Embryonic Tissue Layer Origins
- Diploblasts:
- Animals with two germ layers (ectoderm and endoderm).
- Triploblasts:
- Animals with three germ layers (ectoderm, mesoderm, endoderm).
- Gastrulation Process:
- Formation of germ layers and the future developmental pathways.
- Types of Coeloms:
- Coelomates (enclosed coelom), Acoelomates (no coelom), Pseudocoelomates (partially lined coelom).
- Coelom evolution predicted from gradual transitions in body plans.
Protostomes vs. Deuterostomes
- Developmental pathways showing differences in cleavage, coelom formation, and blastopore fate.
Segmentation
- Definition: Division of body into repeating segments; particularly evident in Annelida and Arthropoda.
- Evolution of segmentation associated with Hox genes and adaptive body forms.
Diversification of Tissues
- The genetic tool kit for muscle evolution, including actin and myosin, with similar components found across lineages.
Sensory Systems
- Different sensory organs (sight, sound, touch) evolved to meet ecological roles, with examples such as compound eyes in arthropods.
- Mechanoreception including organ systems like hair cells in ears for detecting sound and pressure.
Feeding Mechanisms
- Various feeding strategies such as deposit feeders, suspension feeders, fluid feeders, and mass feeders linked with mouthpart adaptations.
Digestive Systems
- Two types of digestive tracts: incomplete and complete, detailing their advantages.
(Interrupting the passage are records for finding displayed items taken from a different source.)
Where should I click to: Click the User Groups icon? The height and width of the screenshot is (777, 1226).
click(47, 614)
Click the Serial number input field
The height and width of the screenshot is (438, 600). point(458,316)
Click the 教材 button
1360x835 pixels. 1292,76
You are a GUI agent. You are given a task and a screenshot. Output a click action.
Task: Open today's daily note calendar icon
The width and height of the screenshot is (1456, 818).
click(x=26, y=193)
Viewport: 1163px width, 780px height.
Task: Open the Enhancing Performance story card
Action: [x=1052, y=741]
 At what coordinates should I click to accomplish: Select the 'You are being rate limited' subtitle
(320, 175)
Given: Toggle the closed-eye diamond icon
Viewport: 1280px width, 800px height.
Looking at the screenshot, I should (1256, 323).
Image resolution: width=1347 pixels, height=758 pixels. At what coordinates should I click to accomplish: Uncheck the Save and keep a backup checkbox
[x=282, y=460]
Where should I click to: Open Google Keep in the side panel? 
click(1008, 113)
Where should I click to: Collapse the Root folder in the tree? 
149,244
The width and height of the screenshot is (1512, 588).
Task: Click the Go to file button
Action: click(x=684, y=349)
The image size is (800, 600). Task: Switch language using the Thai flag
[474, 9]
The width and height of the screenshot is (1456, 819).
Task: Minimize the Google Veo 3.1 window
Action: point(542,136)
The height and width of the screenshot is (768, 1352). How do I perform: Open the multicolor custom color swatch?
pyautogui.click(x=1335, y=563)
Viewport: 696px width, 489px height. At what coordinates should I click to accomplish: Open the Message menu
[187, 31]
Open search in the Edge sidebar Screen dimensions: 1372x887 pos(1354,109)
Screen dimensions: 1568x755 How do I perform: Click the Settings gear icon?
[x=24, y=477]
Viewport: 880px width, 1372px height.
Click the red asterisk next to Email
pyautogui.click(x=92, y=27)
- Special adaptations in digestive tracts, notably in vertebrates and ruminants for handling cellulose.
Movement Innovations
- Types of limbs and skeletal systems facilitating movement (hydrostatic skeletons in annelids; endoskeletons in vertebrates).
- Comparative anatomy showing how diverse animal forms achieve locomotion.
Reproductive Strategies
- Modes of reproduction in animals: asexual, internal fertilization, external fertilization, and different embryonic development strategies (viviparous, oviparous, and ovoviviparous).
Conclusion
- Animal evolution is marked by significant innovations in structure, function, and adaptability, defining their ecological roles and diversifying life forms.